START RECORDS SUPPLIED
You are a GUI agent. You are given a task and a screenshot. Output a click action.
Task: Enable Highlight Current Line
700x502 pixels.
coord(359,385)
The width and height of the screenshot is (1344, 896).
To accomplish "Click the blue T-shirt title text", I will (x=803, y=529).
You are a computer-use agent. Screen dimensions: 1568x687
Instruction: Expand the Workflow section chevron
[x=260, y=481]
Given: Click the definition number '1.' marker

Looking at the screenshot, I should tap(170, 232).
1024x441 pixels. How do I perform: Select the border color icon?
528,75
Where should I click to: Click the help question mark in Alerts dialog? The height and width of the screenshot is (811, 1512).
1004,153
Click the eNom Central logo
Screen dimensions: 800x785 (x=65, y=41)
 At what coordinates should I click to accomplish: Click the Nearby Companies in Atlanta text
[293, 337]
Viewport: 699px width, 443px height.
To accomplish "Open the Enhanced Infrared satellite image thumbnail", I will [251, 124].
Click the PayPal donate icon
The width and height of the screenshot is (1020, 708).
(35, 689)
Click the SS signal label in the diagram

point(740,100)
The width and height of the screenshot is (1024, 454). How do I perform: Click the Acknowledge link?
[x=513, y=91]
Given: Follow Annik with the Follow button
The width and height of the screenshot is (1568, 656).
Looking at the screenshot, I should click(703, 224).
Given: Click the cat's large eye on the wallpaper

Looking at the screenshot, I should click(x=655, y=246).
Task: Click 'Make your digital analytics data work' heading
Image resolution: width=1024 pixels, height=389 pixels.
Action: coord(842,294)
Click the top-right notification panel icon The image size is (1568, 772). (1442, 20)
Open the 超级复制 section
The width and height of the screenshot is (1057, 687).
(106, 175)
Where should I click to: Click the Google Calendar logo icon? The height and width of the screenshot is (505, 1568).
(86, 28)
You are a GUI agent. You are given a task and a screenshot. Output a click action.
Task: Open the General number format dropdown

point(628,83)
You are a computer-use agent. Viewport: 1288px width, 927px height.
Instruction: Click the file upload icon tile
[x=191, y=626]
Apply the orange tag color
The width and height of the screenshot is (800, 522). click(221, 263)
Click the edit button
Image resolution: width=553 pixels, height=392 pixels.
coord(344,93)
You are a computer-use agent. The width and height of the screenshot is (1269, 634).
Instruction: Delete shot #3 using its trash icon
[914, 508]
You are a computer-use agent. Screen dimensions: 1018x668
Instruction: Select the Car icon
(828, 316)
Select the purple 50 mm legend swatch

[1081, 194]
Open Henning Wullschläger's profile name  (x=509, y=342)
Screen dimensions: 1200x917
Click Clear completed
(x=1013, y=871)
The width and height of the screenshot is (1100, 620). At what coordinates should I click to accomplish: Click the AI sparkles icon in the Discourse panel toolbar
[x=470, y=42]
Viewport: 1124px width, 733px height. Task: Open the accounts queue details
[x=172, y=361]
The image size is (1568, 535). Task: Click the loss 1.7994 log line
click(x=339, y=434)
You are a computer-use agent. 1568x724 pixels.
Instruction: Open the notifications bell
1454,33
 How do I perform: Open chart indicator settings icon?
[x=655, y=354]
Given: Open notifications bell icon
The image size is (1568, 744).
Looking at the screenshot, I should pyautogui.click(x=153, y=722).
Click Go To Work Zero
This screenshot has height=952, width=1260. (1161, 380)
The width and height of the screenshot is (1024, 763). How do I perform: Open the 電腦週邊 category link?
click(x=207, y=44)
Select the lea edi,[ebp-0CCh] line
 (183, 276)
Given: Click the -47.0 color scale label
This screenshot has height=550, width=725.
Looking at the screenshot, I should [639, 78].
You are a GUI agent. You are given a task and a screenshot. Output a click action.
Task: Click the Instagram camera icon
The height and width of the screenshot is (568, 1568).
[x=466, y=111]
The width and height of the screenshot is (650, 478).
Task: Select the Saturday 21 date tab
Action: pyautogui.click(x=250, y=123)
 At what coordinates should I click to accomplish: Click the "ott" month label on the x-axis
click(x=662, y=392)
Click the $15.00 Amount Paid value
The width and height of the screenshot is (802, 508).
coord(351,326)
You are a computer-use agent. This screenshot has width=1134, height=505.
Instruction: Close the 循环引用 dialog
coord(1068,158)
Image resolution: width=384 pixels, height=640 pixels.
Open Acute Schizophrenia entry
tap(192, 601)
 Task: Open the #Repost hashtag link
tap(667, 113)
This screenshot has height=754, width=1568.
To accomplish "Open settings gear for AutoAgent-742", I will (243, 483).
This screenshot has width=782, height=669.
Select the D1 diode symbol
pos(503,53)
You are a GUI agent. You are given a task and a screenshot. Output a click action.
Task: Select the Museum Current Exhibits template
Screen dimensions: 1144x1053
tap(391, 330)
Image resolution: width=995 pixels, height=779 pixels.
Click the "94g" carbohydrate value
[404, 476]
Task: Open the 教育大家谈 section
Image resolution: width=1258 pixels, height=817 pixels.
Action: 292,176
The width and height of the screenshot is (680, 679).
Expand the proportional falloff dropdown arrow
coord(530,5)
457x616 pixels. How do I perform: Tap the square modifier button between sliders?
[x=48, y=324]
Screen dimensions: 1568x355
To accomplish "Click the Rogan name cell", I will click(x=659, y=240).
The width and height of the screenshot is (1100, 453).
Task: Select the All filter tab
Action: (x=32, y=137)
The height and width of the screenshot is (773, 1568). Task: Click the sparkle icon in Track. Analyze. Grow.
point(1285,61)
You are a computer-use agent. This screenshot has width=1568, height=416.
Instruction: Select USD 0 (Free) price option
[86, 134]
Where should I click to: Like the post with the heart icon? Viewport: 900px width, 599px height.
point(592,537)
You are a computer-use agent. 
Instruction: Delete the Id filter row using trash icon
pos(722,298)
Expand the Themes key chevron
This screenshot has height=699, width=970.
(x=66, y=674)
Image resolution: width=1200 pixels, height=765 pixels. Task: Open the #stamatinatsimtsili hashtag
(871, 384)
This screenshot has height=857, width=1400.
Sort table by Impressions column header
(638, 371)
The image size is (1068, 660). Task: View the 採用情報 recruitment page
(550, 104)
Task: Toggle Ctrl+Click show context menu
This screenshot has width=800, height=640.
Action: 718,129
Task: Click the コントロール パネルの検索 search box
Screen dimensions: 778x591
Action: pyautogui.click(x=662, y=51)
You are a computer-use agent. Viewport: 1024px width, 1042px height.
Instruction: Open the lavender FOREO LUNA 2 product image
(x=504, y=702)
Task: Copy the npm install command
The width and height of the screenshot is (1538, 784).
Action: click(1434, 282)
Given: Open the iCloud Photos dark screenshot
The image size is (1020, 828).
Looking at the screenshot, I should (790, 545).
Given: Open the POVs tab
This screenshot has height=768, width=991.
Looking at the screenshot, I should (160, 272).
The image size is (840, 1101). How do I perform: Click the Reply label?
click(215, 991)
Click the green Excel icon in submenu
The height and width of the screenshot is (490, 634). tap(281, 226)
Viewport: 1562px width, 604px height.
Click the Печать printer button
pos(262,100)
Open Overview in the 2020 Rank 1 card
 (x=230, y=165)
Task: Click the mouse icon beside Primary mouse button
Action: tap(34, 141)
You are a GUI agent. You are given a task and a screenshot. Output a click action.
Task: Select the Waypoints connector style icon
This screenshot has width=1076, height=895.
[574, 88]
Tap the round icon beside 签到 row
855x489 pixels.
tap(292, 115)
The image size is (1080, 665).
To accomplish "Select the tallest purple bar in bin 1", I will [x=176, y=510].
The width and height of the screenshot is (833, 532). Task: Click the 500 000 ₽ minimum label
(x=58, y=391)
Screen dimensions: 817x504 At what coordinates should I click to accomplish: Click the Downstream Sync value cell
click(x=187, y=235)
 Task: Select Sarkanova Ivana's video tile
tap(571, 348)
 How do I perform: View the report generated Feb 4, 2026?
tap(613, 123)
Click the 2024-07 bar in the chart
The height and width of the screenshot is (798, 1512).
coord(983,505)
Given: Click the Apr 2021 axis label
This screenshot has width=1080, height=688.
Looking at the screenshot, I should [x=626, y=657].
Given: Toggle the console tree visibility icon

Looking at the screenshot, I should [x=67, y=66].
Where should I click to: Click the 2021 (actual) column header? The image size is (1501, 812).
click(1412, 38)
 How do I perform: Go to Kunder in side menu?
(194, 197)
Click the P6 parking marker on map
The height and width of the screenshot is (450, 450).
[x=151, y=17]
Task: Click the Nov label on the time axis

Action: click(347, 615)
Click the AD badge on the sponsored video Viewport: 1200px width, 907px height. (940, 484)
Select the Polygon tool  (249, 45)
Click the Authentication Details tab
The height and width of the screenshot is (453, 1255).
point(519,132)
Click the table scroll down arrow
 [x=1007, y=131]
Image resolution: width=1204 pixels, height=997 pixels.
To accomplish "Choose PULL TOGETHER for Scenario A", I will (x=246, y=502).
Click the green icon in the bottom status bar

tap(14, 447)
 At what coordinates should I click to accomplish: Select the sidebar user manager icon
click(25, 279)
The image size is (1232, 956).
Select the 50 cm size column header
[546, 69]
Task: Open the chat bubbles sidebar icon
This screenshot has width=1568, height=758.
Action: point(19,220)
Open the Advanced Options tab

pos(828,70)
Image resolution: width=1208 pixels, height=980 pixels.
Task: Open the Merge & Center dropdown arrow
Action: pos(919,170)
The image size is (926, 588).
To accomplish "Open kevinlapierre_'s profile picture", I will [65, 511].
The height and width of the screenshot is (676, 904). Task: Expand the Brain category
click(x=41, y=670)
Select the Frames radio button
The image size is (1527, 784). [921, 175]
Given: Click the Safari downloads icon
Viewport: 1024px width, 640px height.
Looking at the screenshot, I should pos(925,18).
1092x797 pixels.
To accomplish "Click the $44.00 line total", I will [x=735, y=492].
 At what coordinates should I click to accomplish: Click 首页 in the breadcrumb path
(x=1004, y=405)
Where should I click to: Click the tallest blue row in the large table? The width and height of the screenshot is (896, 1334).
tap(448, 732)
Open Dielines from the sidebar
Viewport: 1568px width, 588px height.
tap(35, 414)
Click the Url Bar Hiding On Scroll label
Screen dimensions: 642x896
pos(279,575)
END RECORDS SUPPLIED
- YOUR GOAL: Copy down every line of the entries containing the word "profile".

- ANSWER BELOW:
Open Henning Wullschläger's profile name  (x=509, y=342)
To accomplish "Open kevinlapierre_'s profile picture", I will [65, 511].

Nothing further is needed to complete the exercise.